The concert opened with a short work by Sean Shepherd, an American composer born in 1979 in Nevada. “Magiya” (which the composer describes in his program notes for the composition as meaning a specific Russian sense of magic, or a kind of magic “that often gets no explanation or justification, a sort of ‘normal,’ everyday magic”) was written in 2013.

This eight-minute work employs a big orchestra, including a large raft of percussion, particularly tuned percussion. It does at times capture a magical sense, but it always seemed far more like Las Vegas than St. Petersburg, more Liberace than “Petrushka”. Sometimes the long, large phrases seemed like big gulps of music disconnected from a central idea, but for the most part it held the listeners’ attention. Shepherd himself took a bow at the end of the performance.

Next up was the Symphony No. 99 in E-flat Major by Franz Joseph Haydn. One of the so-called London Symphonies (because they were composed in London or composed in Vienna specifically for a London performance), Symphony No. 99 is the first Haydn symphony to include clarinets.

Kalmar gave the opening slow movement an ingratiating quality, the music was sweet and smooth and always sounded pretty. The rapid section was enjoyably frisky. The second movement was also characterized by attractive sound.

The hymn-like theme of the third movement was nicely realized by the orchestra, which enveloped the music in velvet. The all-woodwind section was pleasing. The final movement featured clear articulation, even when the tempo reached a rollicking pace. It was a good, solid performance, even if the music never quite caught fire.

The concert concluded with William Walton’s “Belshazzar’s Feast,” the high point of the evening. It is an oratorio based on four scenes from the Bible: the captivity of the Israelites in Babylon, the grand feast in Belshazzar’s court, the handwriting on the wall and death of Belshazzar, and the jubilation of the Israelites when they are freed.

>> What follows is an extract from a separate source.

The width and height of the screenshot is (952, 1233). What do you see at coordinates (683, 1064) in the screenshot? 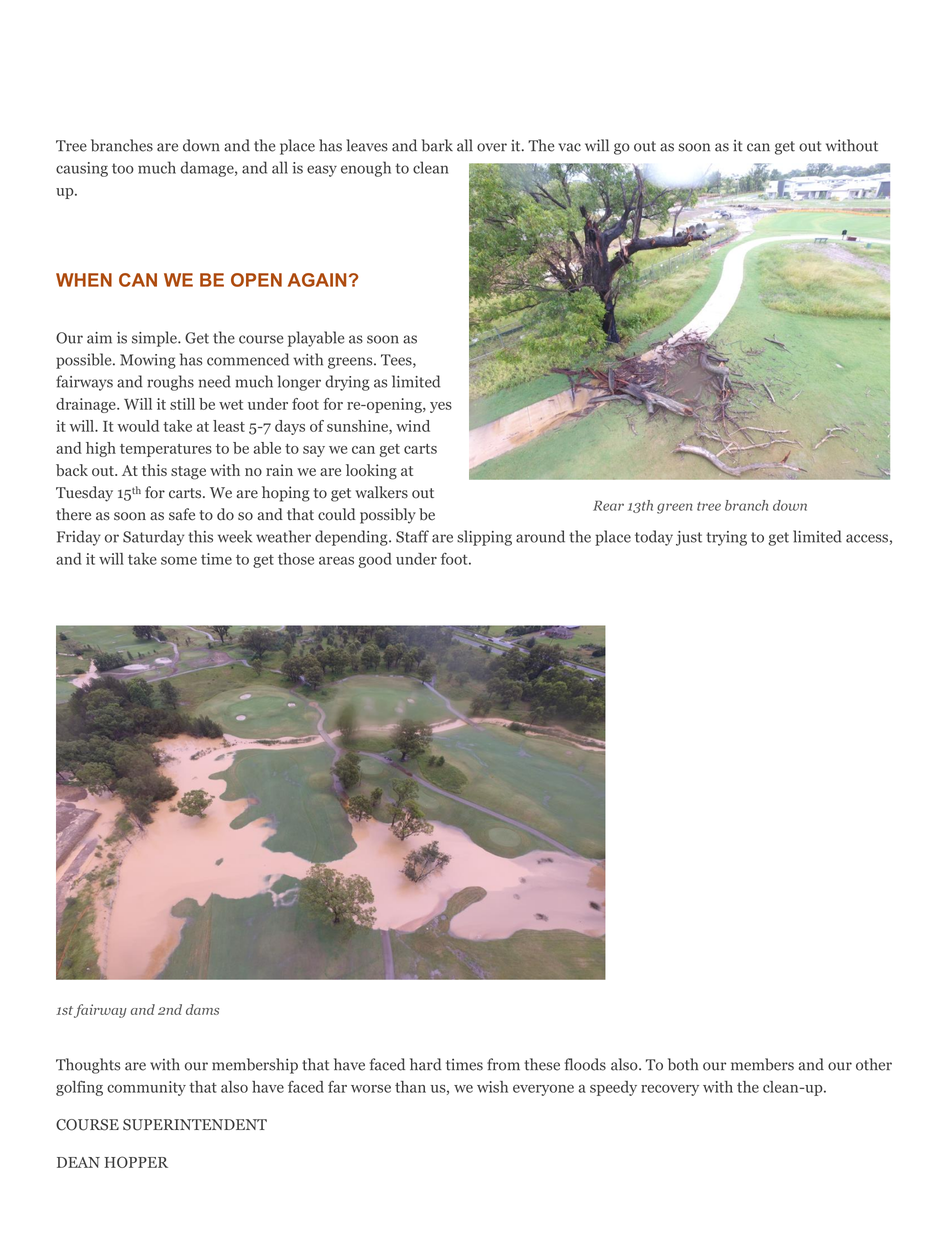
I see `both` at bounding box center [683, 1064].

Bass-baritone Dashon Burton served as soloist, and offered a marvelous performance. He had heft and he had clarity. His phrasing and diction were admirable and his tonal quality was rich and appealing.

The Grant Park Chorus, prepared by Christopher Bell, was magnificent. The work opened with the crisp and precise singing of the men that instantly grabbed your attention. Throughout, the choir had both wonderful balance and a splendid depth of sound.

Kalmar coaxed fine work out of the orchestra, which provided great color to the dramatic story. It was a solid way to open the season.

The GPMF continues through Aug. 18 at the Jay Pritzker Pavilion at Millennium Park. Tonight the orchestra performs Schubert’s Symphony No. 3 along with works by Roussel, Nielsen, and Griffes. The Dvorack Cello Concerto is on the program on the 29th and 30th, featuring cellist Johannes Moser. The popular 4th of July concert (conducted by Christopher Bell) will include Gershwin’s “Rhapsody in Blue.”

There are a few concerts that take place away from the Pritzker Pavilion. One of those is on Jul. 19, when the Grant Park Chorus travels to the gorgeous South Shore Cultural Center.

Please note that bags are now searched before you can reach the pavilion or lawn, so add extra time when planning to attend a concert at the festival.